## START

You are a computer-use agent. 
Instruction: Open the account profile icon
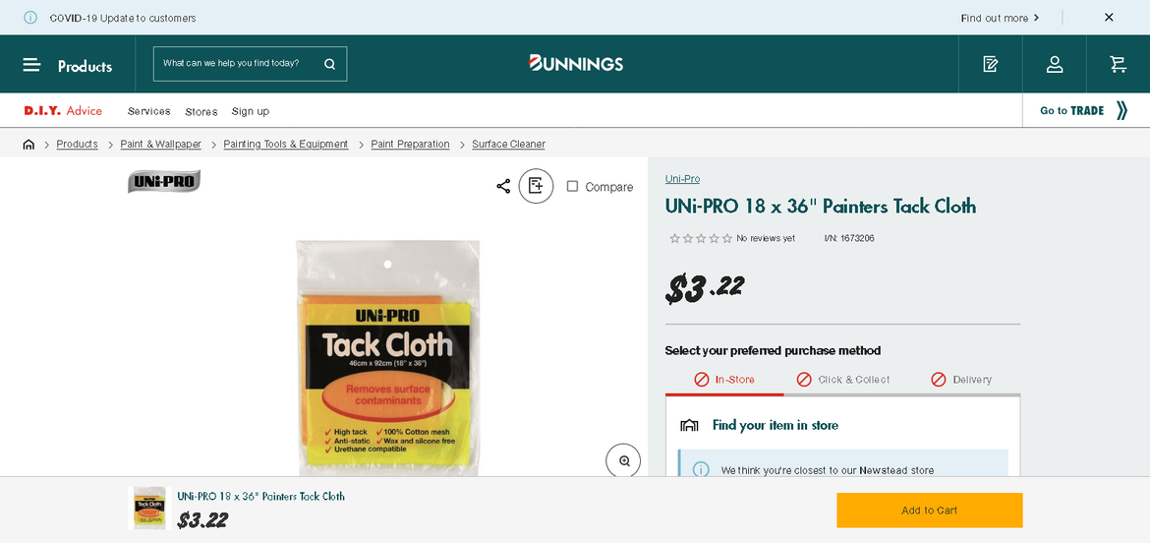click(x=1054, y=64)
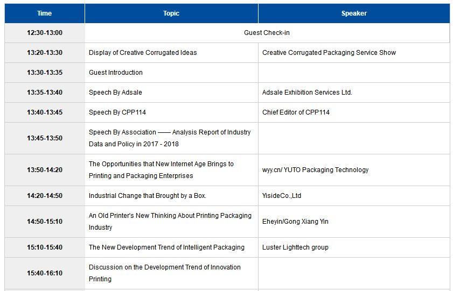Click wyy.cn/ YUTO Packaging Technology speaker
The width and height of the screenshot is (453, 291).
pos(315,170)
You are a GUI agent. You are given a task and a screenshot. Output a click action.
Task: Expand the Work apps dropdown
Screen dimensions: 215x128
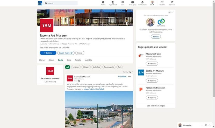tap(162, 3)
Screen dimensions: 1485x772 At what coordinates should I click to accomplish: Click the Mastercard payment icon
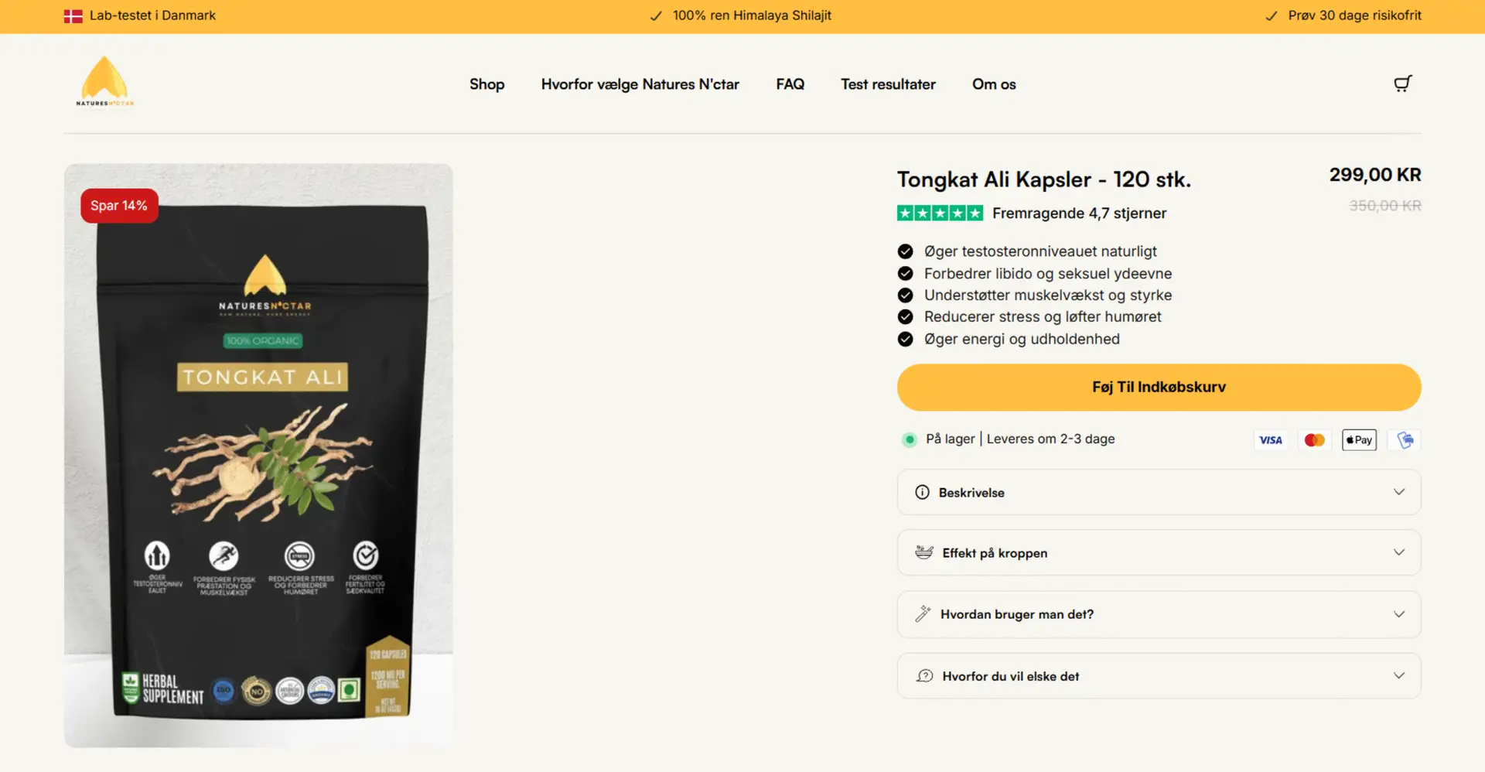pyautogui.click(x=1315, y=440)
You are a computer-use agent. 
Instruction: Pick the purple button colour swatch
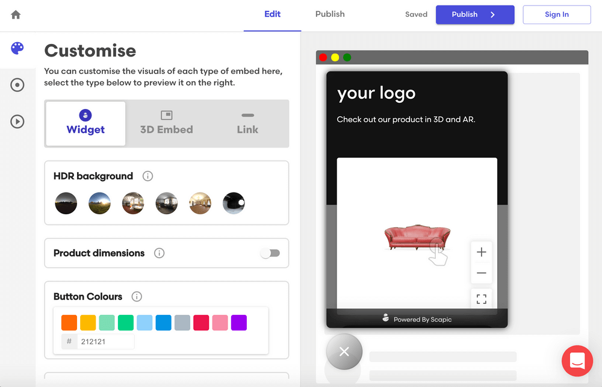tap(238, 323)
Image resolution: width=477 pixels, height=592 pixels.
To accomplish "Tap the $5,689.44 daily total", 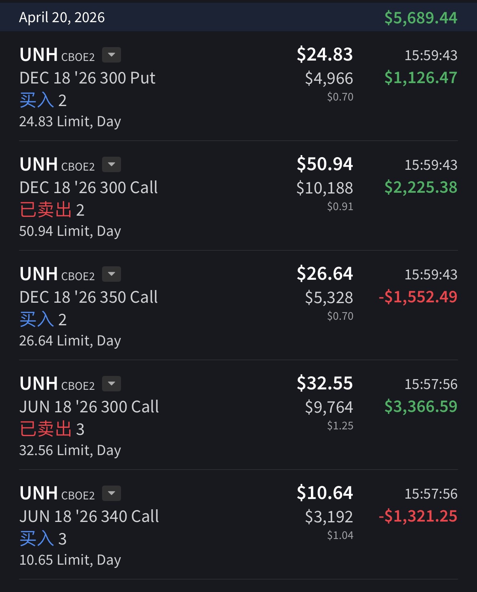I will (x=420, y=18).
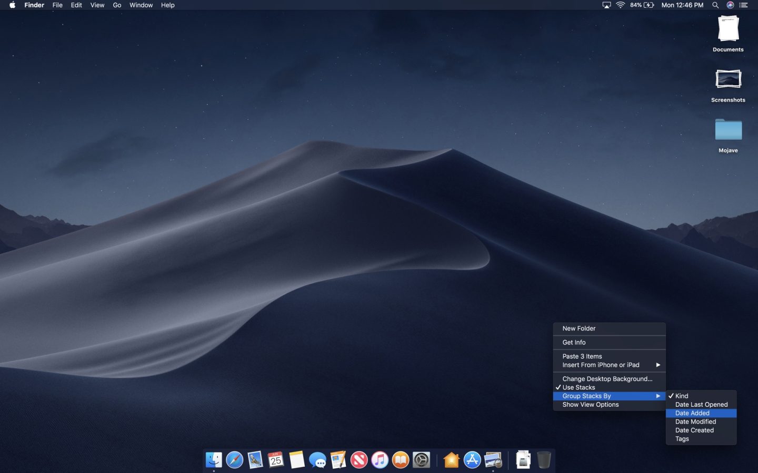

## END

▶ _Do this_
Could you output everything from the start of the entries down to the line containing "tap(238, 323)", both included, as a Markdown table with the columns Row and Text? Skip blank lines and leave the pictures out.

▶ _The response_
| Row | Text |
|---|---|
| 1 | You are a computer-use agent.  |
| 2 | Instruction: Open the account profile icon |
| 3 | click(x=1054, y=64) |
| 4 | Click wyy.cn/ YUTO Packaging Technology speaker |
| 5 | The width and height of the screenshot is (453, 291). |
| 6 | pos(315,170) |
| 7 | You are a GUI agent. You are given a task and a screenshot. Output a click action. |
| 8 | Task: Expand the Work apps dropdown |
| 9 | Screen dimensions: 215x128 |
| 10 | tap(162, 3) |
| 11 | Screen dimensions: 1485x772 At what coordinates should I click to accomplish: Click the Mastercard payment icon |
| 12 | pyautogui.click(x=1315, y=440) |
| 13 | You are a computer-use agent.  |
| 14 | Instruction: Pick the purple button colour swatch |
| 15 | tap(238, 323) |